Bisnis.com, JAKARTA — Ekonom menilai wacana pajak karbon sebaiknya dilanjutkan usai pemulihan dari kondisi kasus Covid-19 yang belakangan sedang kembali melunjak akibat varian baru Delta.
Direktur Eksekutif Center of Reform on Economics (CORE) Indonesia Mohammad Faisal mengatakan saat ini waktu yang tidak tepat jika pemerintah ingin mendiskusikan atau bahkan mengenakan pungutan pajak karbon. Pasalnya, lonjakan kasus saat ini belum bisa terprediksi dan pengetatan mobilitas kembali dilakukan oleh pemerintah.
"Saya pikir kita perlu melewati kondisi saat ini dulu tetapi setalah itu saya juga sepakat adanya pajak karbon," katanya kepada Bisnis, Senin (28/6/2021).
Menurut Faisal desain pajak karbon harus benar-benar disusun dengan baik mulai dari tingkat definisi. Pasalnya, kondisi setiap masyarakat dan badan usaha akan berbeda-beda.
Faisal mencontohkan dari definisi misalnya, pembukaan hutan yang sudah tentu akan meningkatkan karbon tentu sudah cukup jelas dipahami. Namun, kondisi penghasil karbon yang lebih tinggi atau lebih rendah harus diperjelas kembali agar tidak membuat perselisihan ke depannya.
"Jadi lebih baik fokus dahulu penanganan Covid-19 dengan tidak memberikan distraksi yang lebih urgent," ujarnya.

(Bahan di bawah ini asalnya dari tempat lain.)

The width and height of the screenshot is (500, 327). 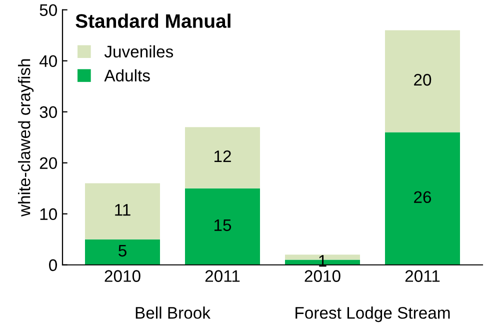 I want to click on data-label: 26, so click(x=423, y=198).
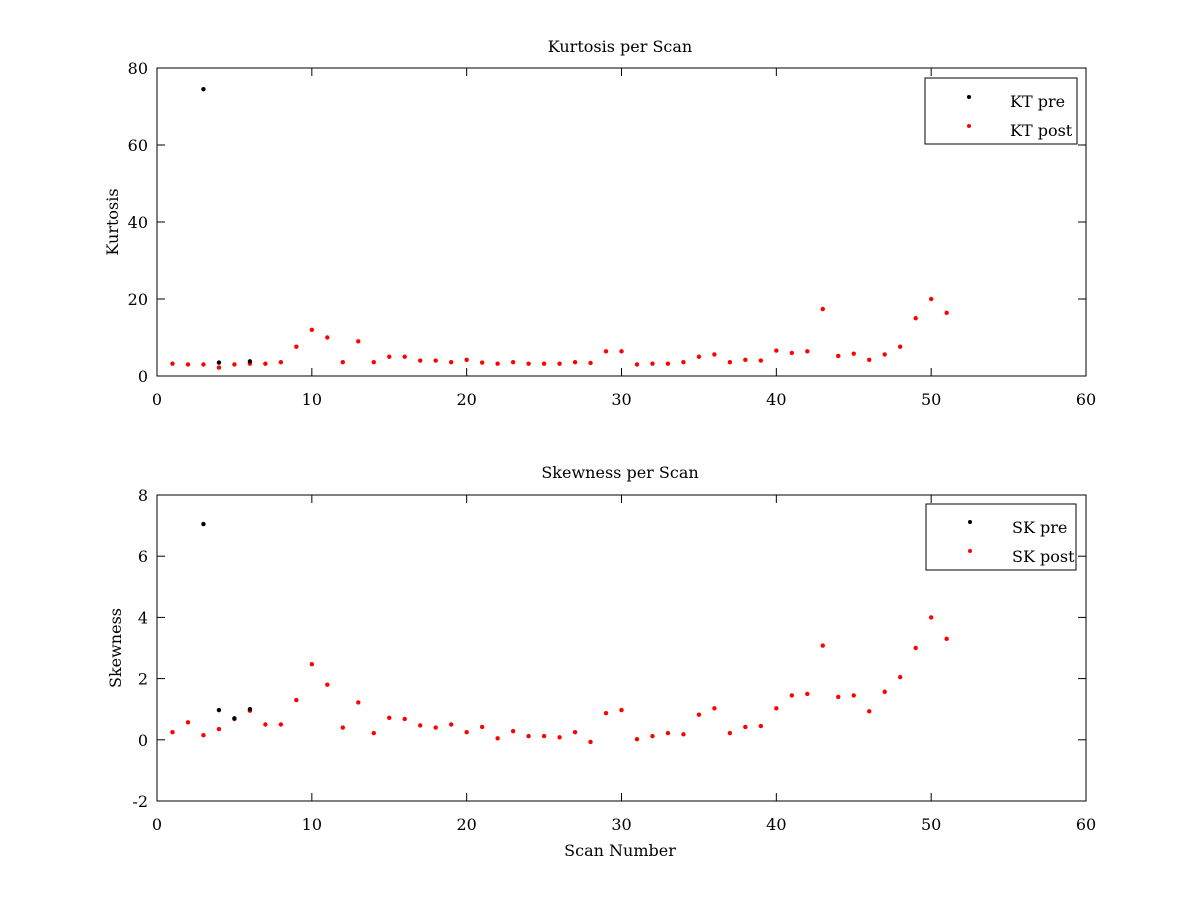 This screenshot has width=1200, height=900. What do you see at coordinates (1042, 130) in the screenshot?
I see `kt-post-legend-label: KT post` at bounding box center [1042, 130].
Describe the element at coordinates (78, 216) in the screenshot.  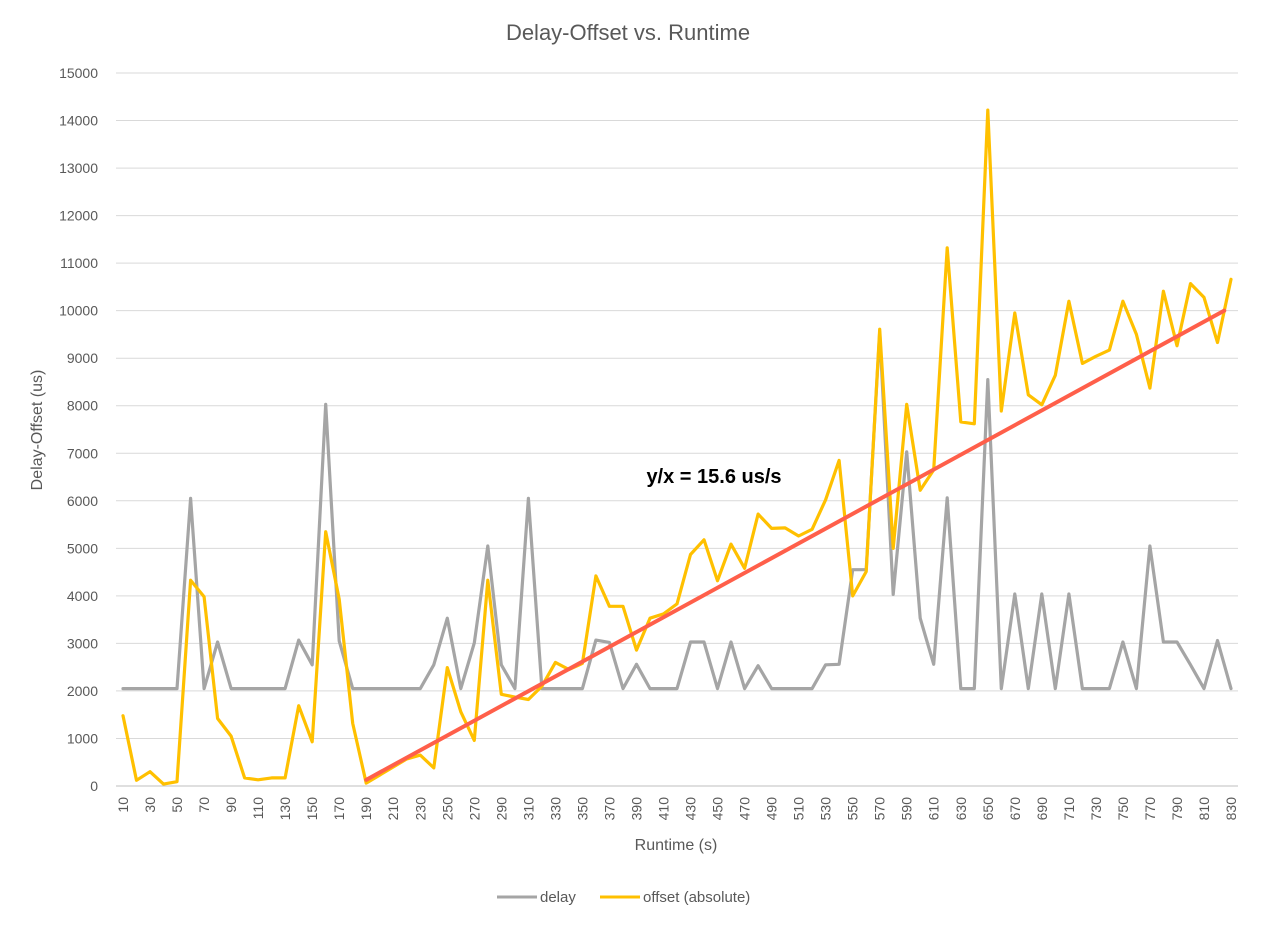
I see `y-tick-label: 12000` at that location.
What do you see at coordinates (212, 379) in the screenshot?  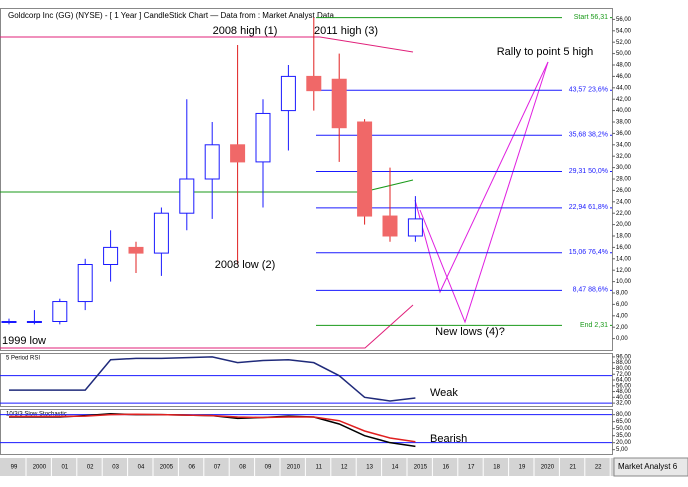 I see `indicator-line` at bounding box center [212, 379].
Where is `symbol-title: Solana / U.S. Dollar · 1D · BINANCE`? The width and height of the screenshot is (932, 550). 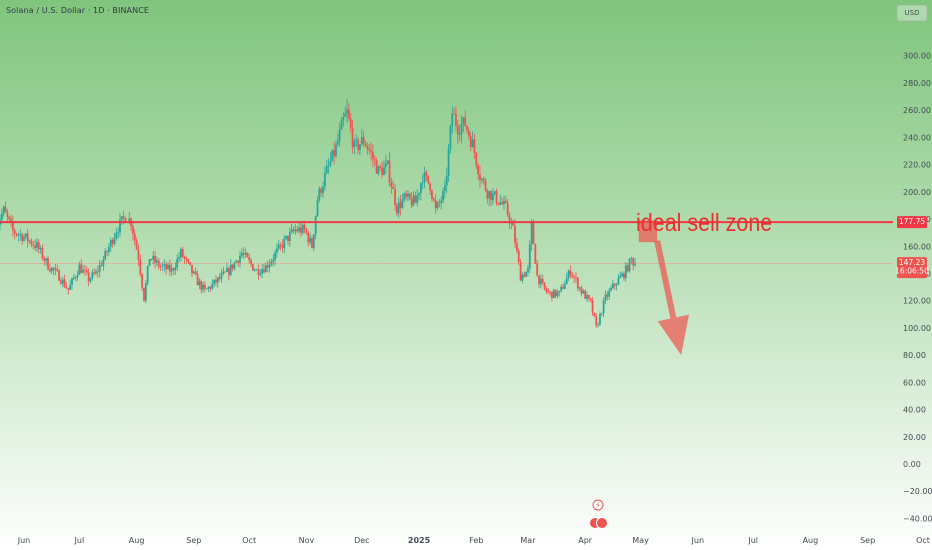
symbol-title: Solana / U.S. Dollar · 1D · BINANCE is located at coordinates (78, 10).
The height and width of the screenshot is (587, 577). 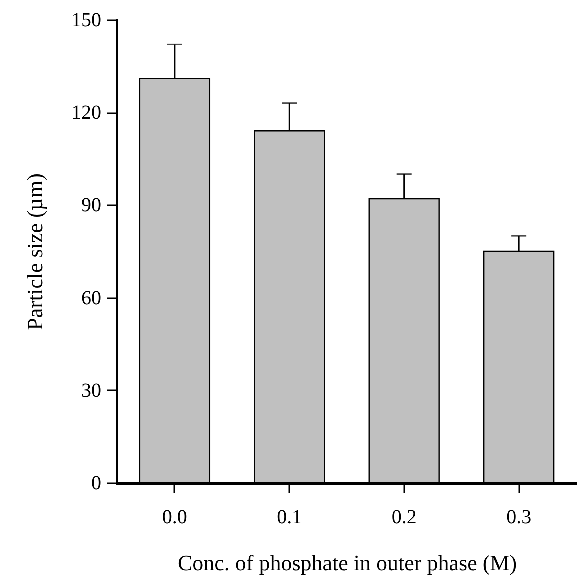 I want to click on y-tick-label: 90, so click(x=92, y=206).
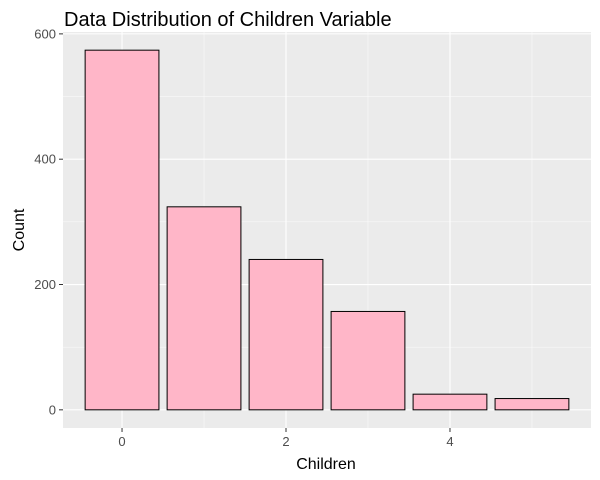 The image size is (600, 480). I want to click on x-axis: 0 2 4, so click(286, 438).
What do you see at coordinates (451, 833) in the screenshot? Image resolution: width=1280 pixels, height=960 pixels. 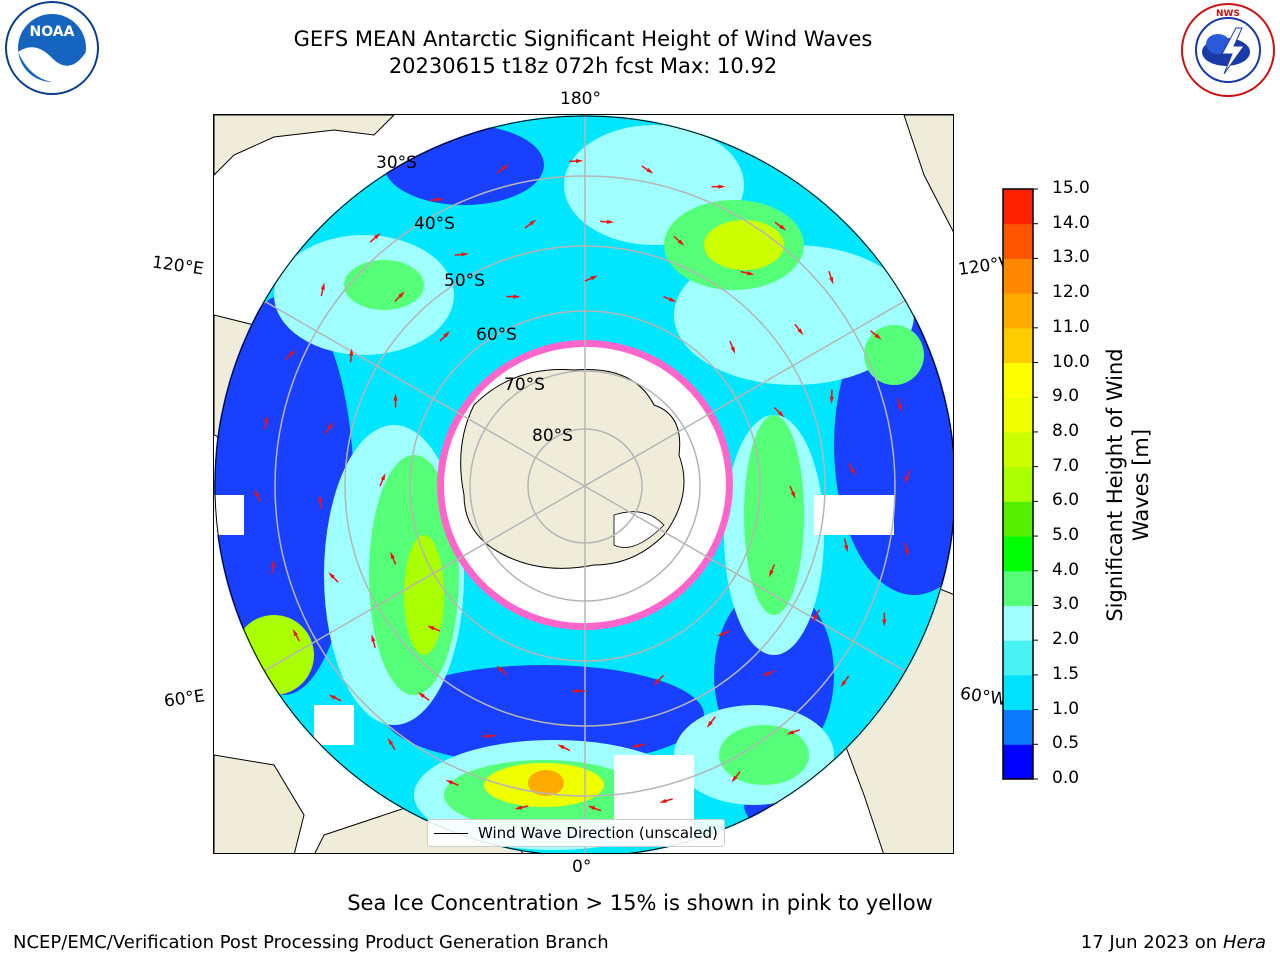 I see `legend-line-swatch` at bounding box center [451, 833].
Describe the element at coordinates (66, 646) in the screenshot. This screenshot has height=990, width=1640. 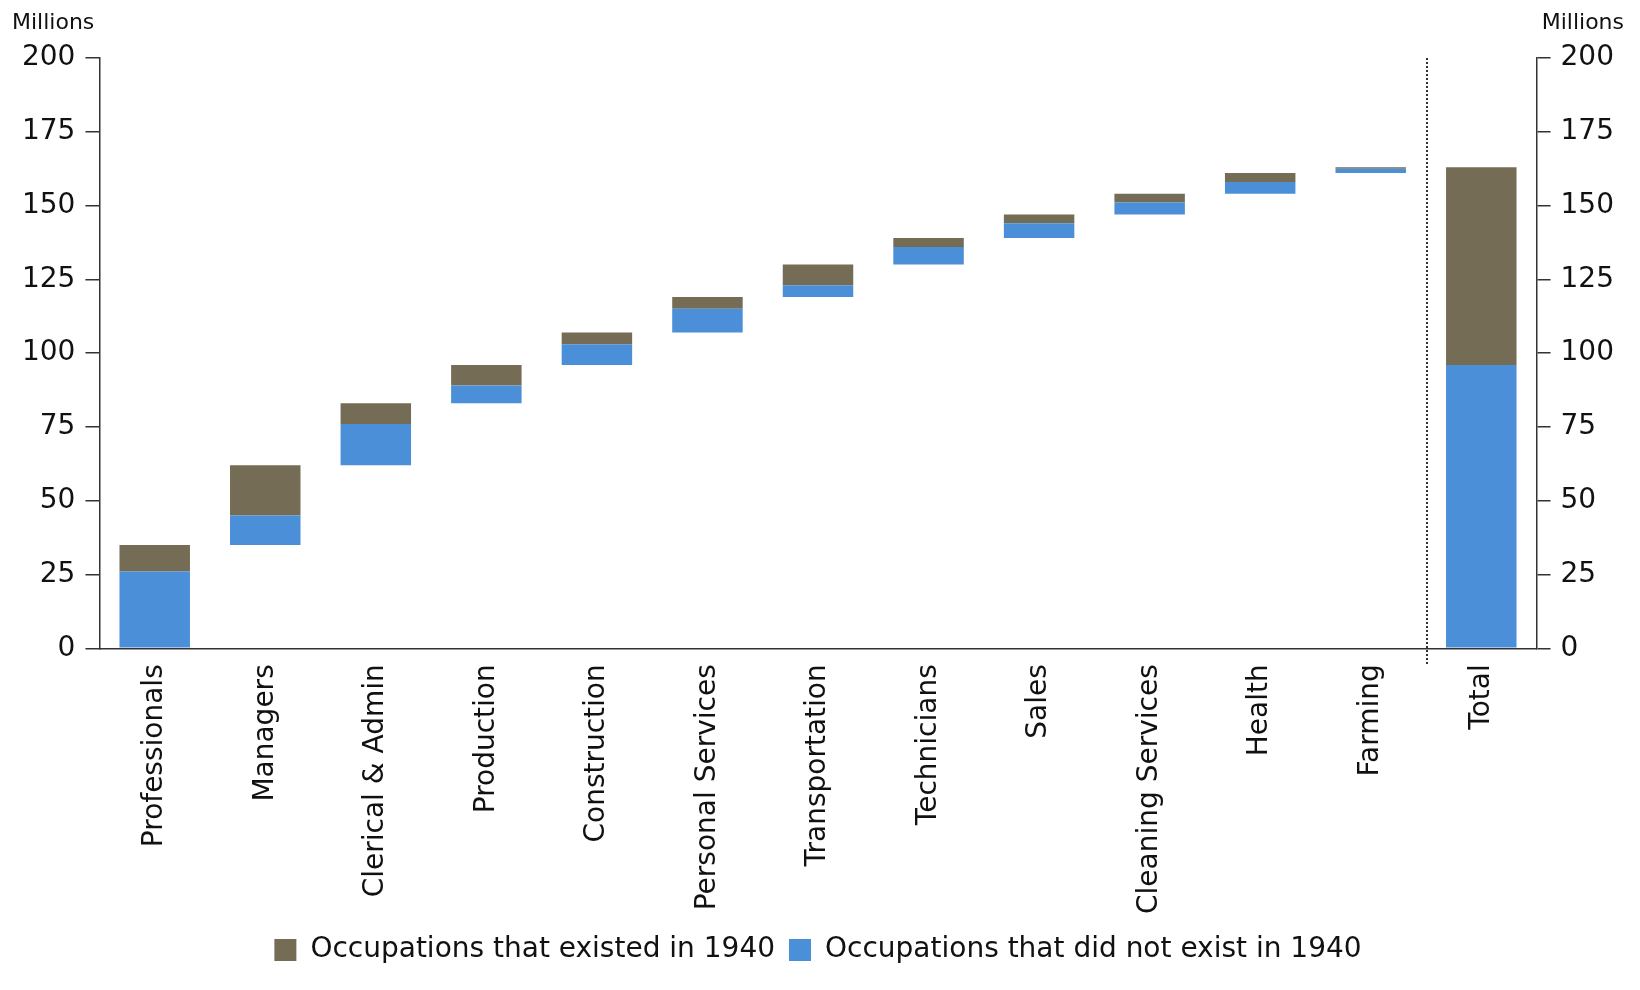
I see `y-tick-label: 0` at that location.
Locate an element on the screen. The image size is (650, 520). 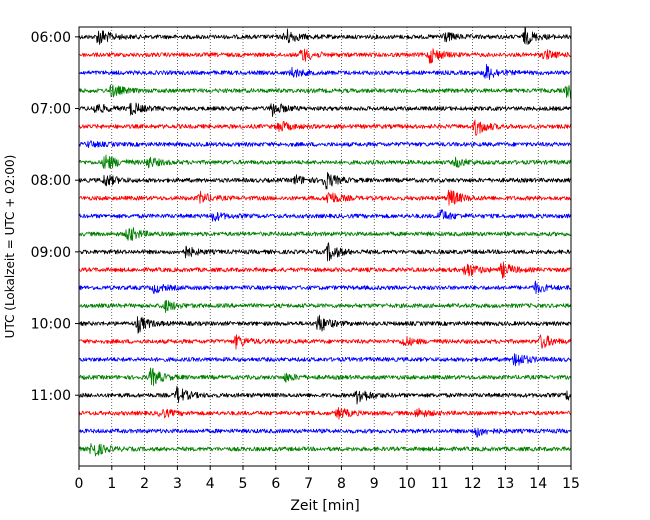
x-tick-label: 13 is located at coordinates (505, 484).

Sementara itu, Lembaga investasi Bahana Sekuritas pernah merilis estimasi pendapatan negara dari pajak karbon ini akan mencapai Rp26-53 triliun atau 0,2 persen hingga 0,3 persen dari Produk Domestik Bruto (PDB) dengan asumsi tarif pajak sekitar US$5–US$10 per ton CO2 yang mencakup 60 persen emisi energi.
Adapun proyeksi emisi CO2 per sektor di Indonesia saat ini didominasi oleh industri (37 persen), listrik (27 persen), dan transportasi (27 persen), dengan emisi CO2 terkait energi mencapai 625 MtCO2 pada 2019.